BRIEF DESCRIPTION OF THE DRAWINGS
[0008] The description of embodiments of the invention includes
various illustrations by way of example, and not by way of
limitation in the figures and accompanying drawings, in which like
reference numerals refer to similar elements.
[0009] FIG. 1 is a prior art example of hardware loop
buffering.
[0010] FIG. 2 is one embodiment of a block diagram of a processor
having an L0 instruction cache.
[0011] FIG. 3 is one embodiment of a block diagram of a sequencer
with an L0 instruction cache.
[0012] FIG. 4 is one embodiment of a block diagram of an L0
instruction cache.
[0013] FIG. 5 is one embodiment of a flow diagram of control of an
L0 instruction cache.
[0014] FIG. 6 is one embodiment of a flow diagram of control of the
PC for use with an L0 instruction cache.
[0015] FIG. 7 is one embodiment of a block diagram of an L0
instruction cache loaded with instructions.
DETAILED DESCRIPTION
[0016] Methods and apparatuses associated with an L0 instruction
cache are described. A memory structure with word-addressable
storage locations holds instruction sequences that can be accessed
in a single instruction clock cycle, similar to a trace cache.
[0017] FIG. 2 is one embodiment of a block diagram of a processor
having an L0 instruction cache. Processor 200 includes a
three-level memory system. The memory system structure includes a
data memory path and an instruction memory path. Data for data path
220 is received from data memory 230, an L1 memory system.
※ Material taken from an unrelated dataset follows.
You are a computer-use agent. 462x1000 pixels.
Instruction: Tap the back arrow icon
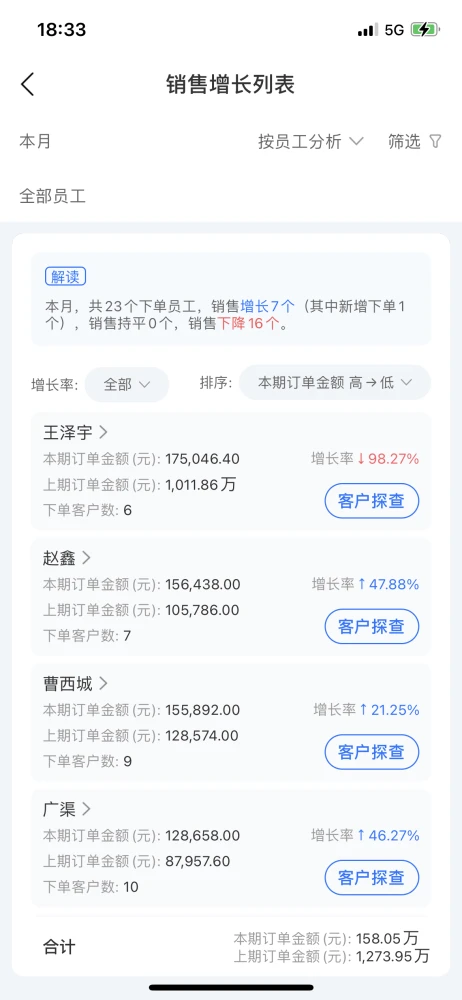(x=27, y=84)
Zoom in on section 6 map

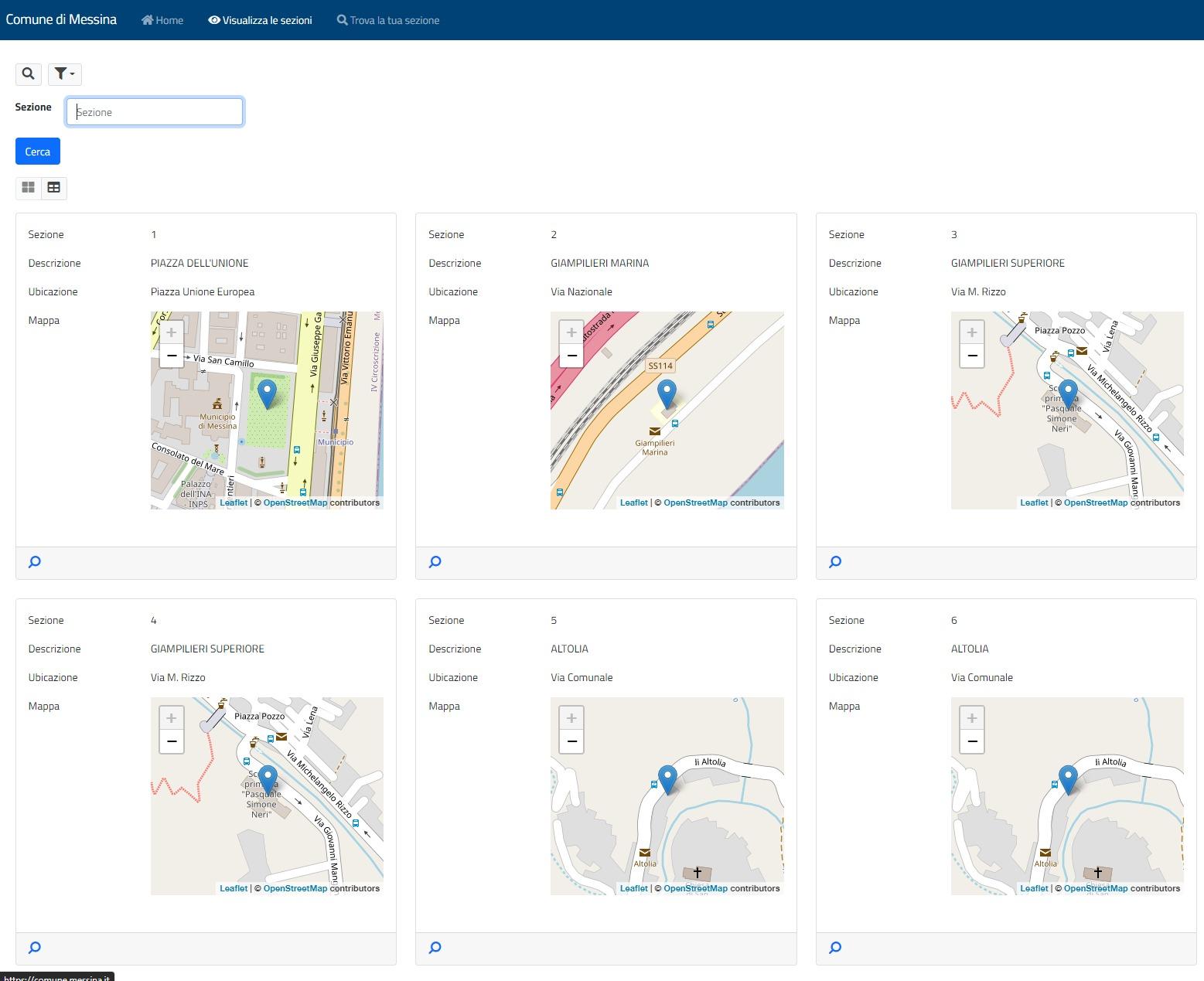tap(971, 718)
The data
path 220 may send addresses to data memory 230, which may return
data corresponding to the data address. Likewise, if data memory
230 sends a data request for an address, data path 220 may return
the data. L1 memory system memory 230 may include one or more
separate components of Synchronous Random Access Memory (SRAM)
and/or cache memory, on-chip storage structures, etc.
[0018] The L1 memory system on the instruction path may include one
or more separate components of a SRAM and/or cache memory to make
up instruction memory 240. Sequencer 210 will generally make
instruction data requests to instruction memory 240, which returns
the instruction data corresponding to an address of the instruction
data request.
[0019] Both the instruction path and the data path access L2 memory
system 250. L2 memory system 250 may be one or more of, or a
combination of, SRAM and/or flash. L2 memory system 250 holds both
instructions and data, and is accessed by L1 memory systems.
[0020] Sequencer 210 also includes an L0 cache 211 for caching
instruction data. L0 cache 211 allows sequencer 210 to store and
access instructions, typically instructions that are recently used
and within a certain offset of the program counter (PC).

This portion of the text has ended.